También en su Autobiografía, Chaplin define hasta qué punto cada detalle es importante para la credibilidad que el código propone en busca de la risa: «el vestuario de Paulette en Tiempos modernos exigió tanta inteligencia y finura como una creación de Dior. Si el atuendo de una gamine se trata sin cuidado, los remiendos resultan teatrales y poco convincentes. Al vestir a una actriz como una golfilla callejera o como una florista intentaba crear un efecto poético sin menoscabar su personalidad».
Curioso que un panorama tan insólito como el que protagoniza todo el tiempo le parezca ajeno a la teatralidad y convincente respecto al comportamiento en sociedad. Sin embargo, el desacato irrefrenable que muestra el Vagabundo, quien golpea traseros a diestra y siniestra, entre otras varias irreverentes «travesuras», va acompañado, siempre, de cortesía ciudadana y comprensión de la justicia. El gesto cortés, que es contrastado con burla de inmediato, trasciende lo paródico y significa —da sentido significante— el contraste entre la autoridad social y el individuo desclasado, quien acude a la única posibilidad de ejercer el poder de que dispone: la risa.

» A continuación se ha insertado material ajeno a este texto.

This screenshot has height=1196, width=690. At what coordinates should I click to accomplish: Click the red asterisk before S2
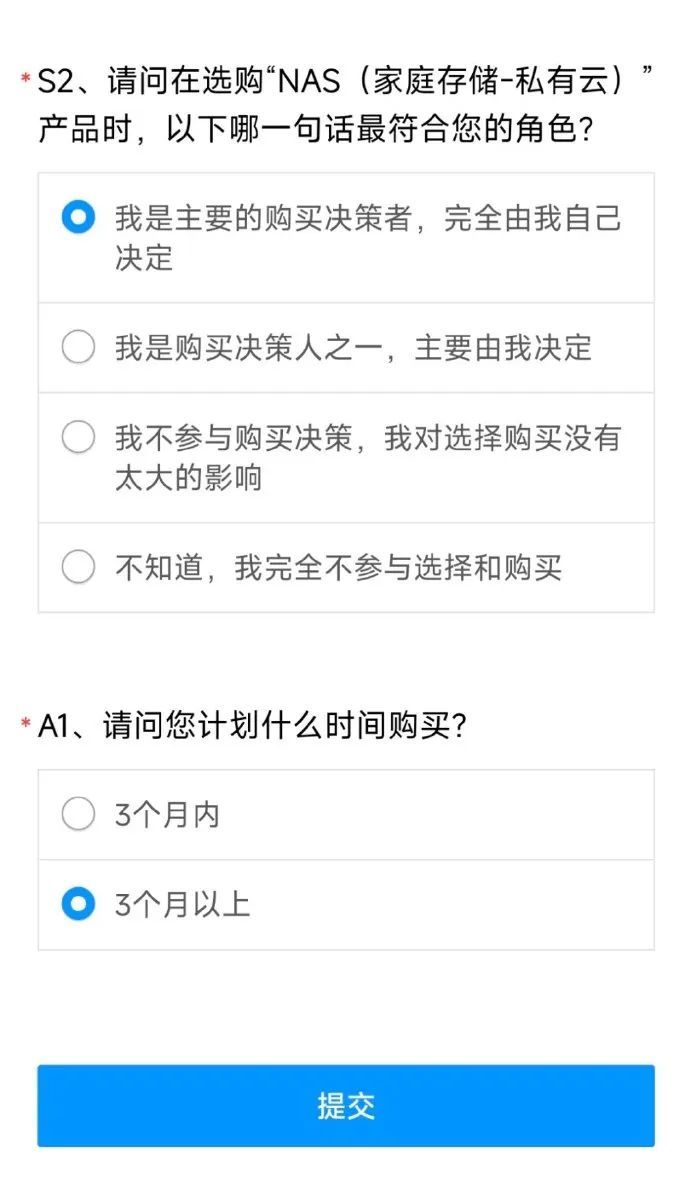click(24, 80)
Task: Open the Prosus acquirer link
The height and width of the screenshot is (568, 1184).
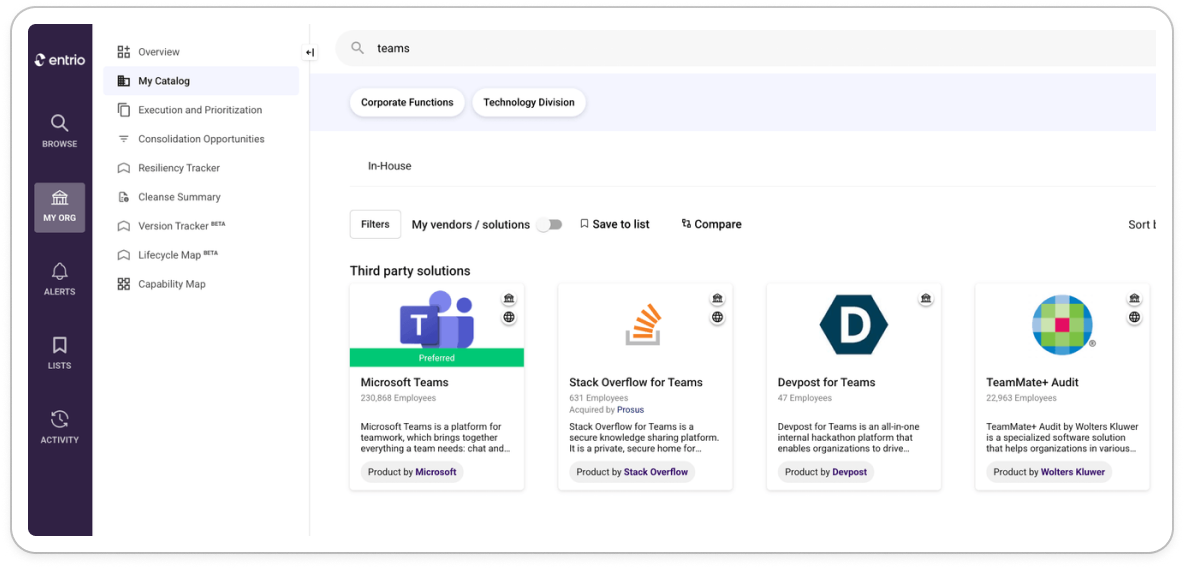Action: click(630, 410)
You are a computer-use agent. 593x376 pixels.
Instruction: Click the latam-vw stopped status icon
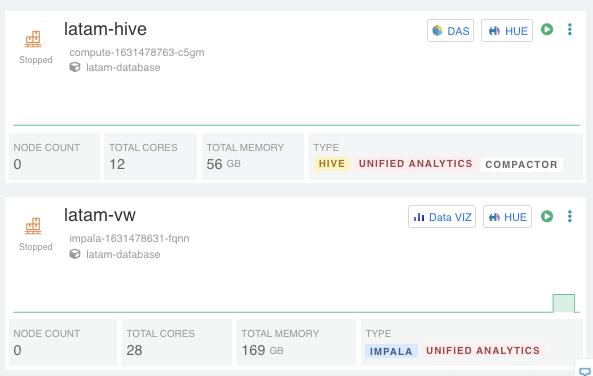33,226
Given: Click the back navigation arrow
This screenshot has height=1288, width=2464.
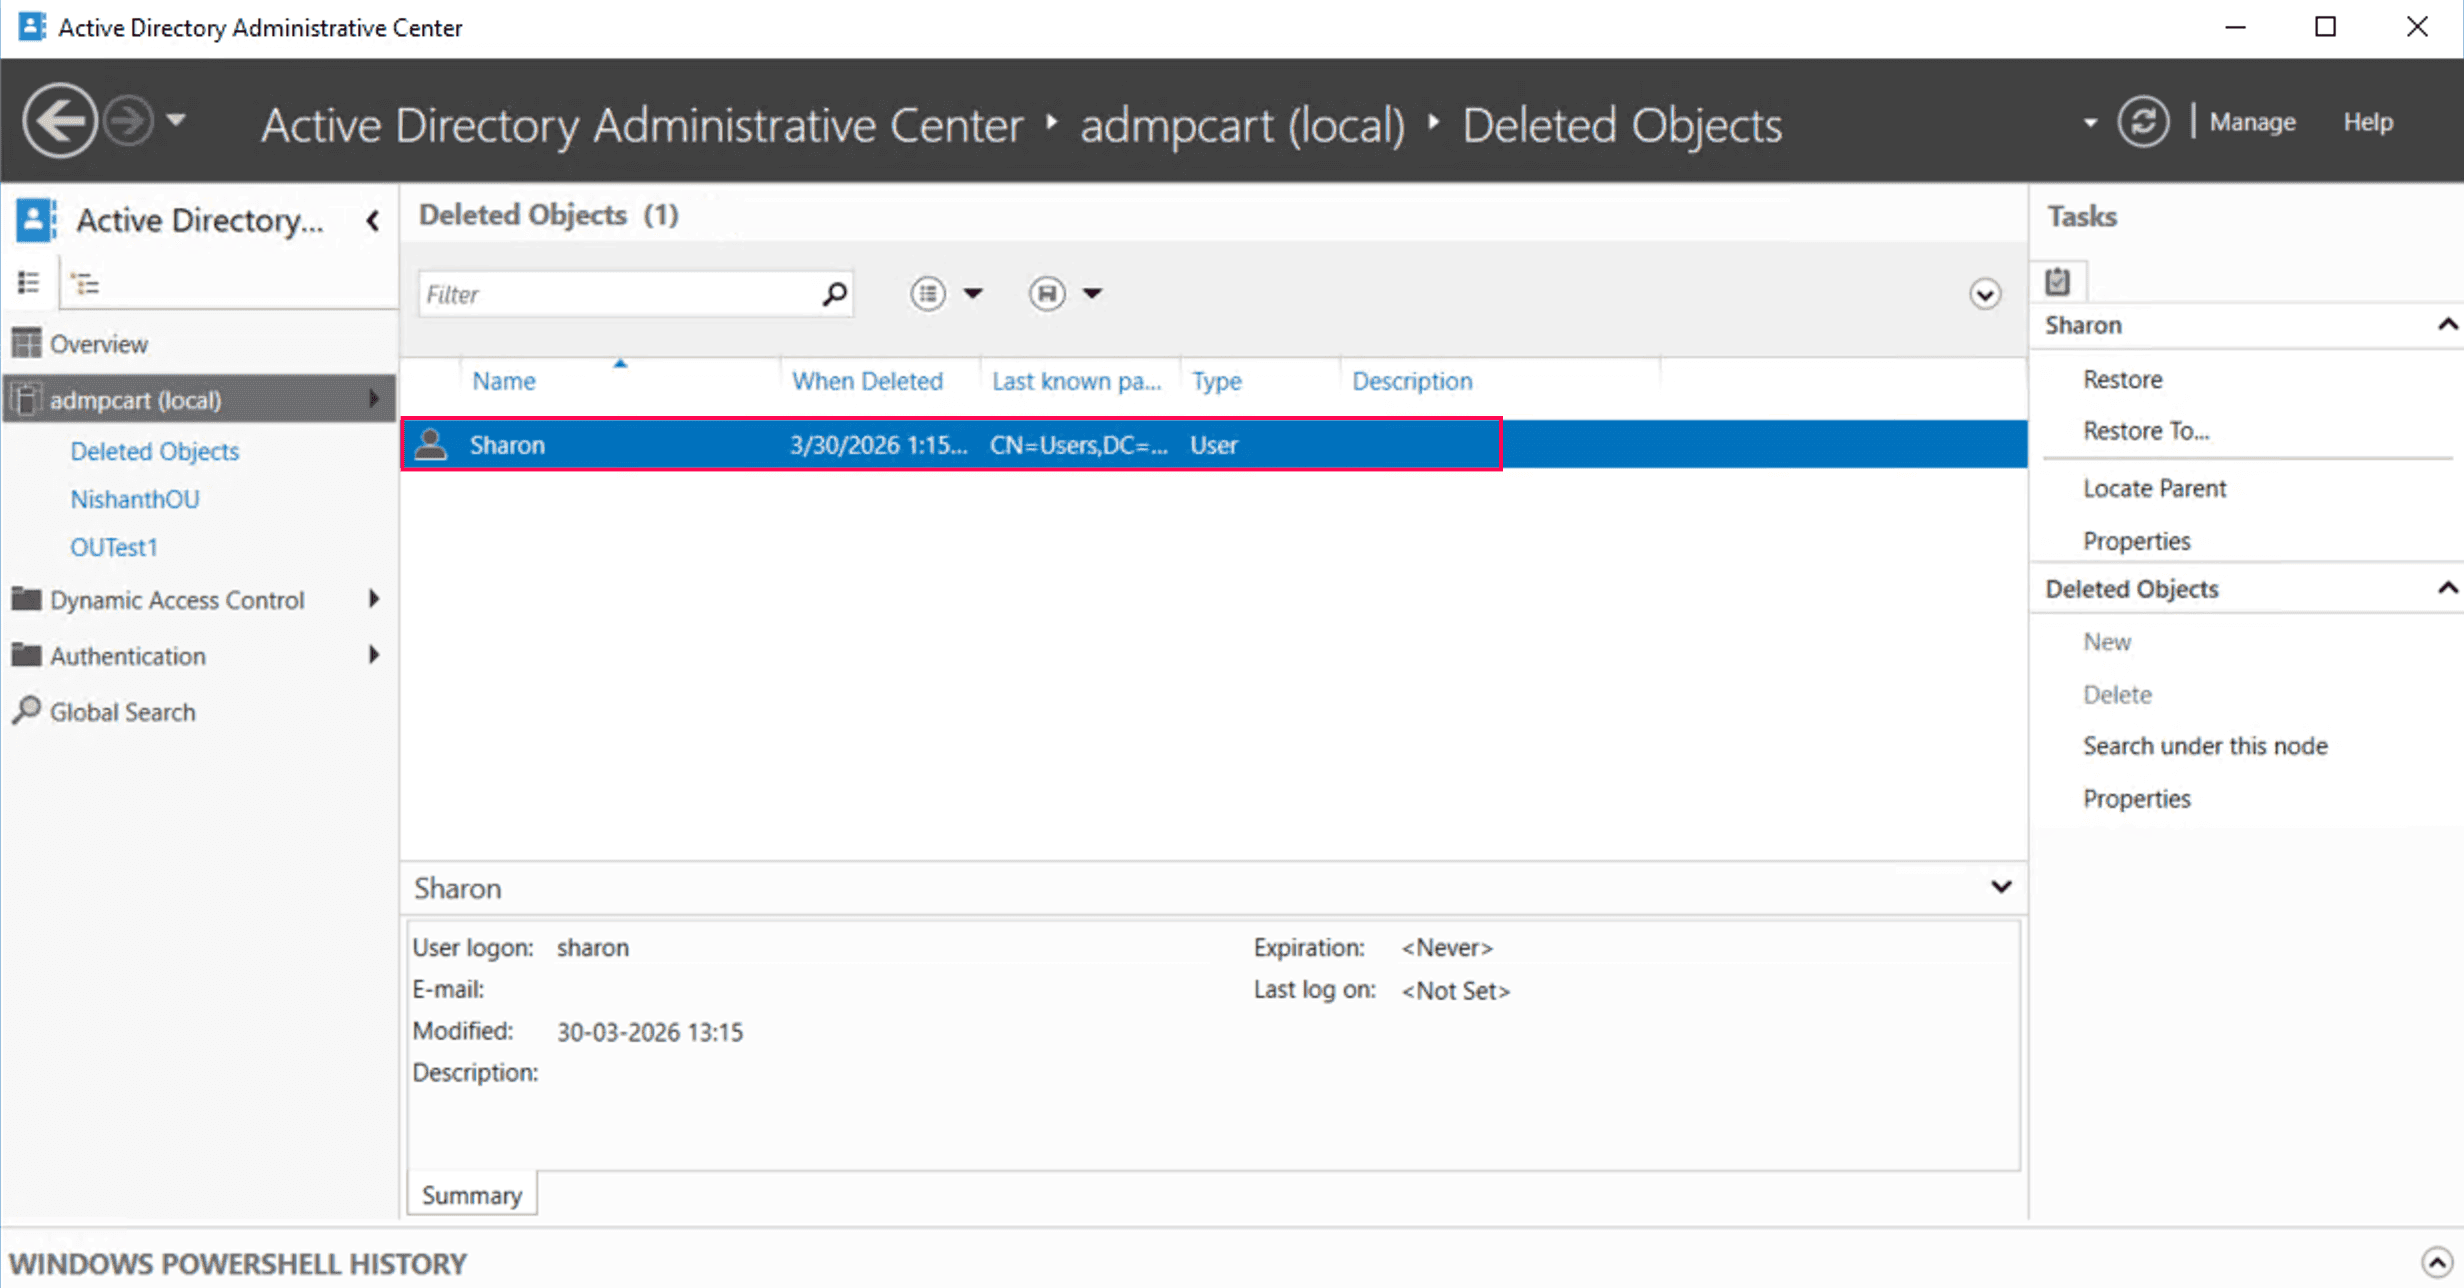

Las alocadas peripecias del Vagabundo de Chaplin suelen enfocarse en actos de justicia, la mayoría de las veces desde el anonimato, sacrificando identidad y beneficio por un acto noble. Así, lo cómico y el bien actúan como aliados, no solo desafiando el prejuicio que la civilización ha insistido en mantener, sino demostrando cuánta comicidad puede devenir de esa alianza si con buen arte se hace.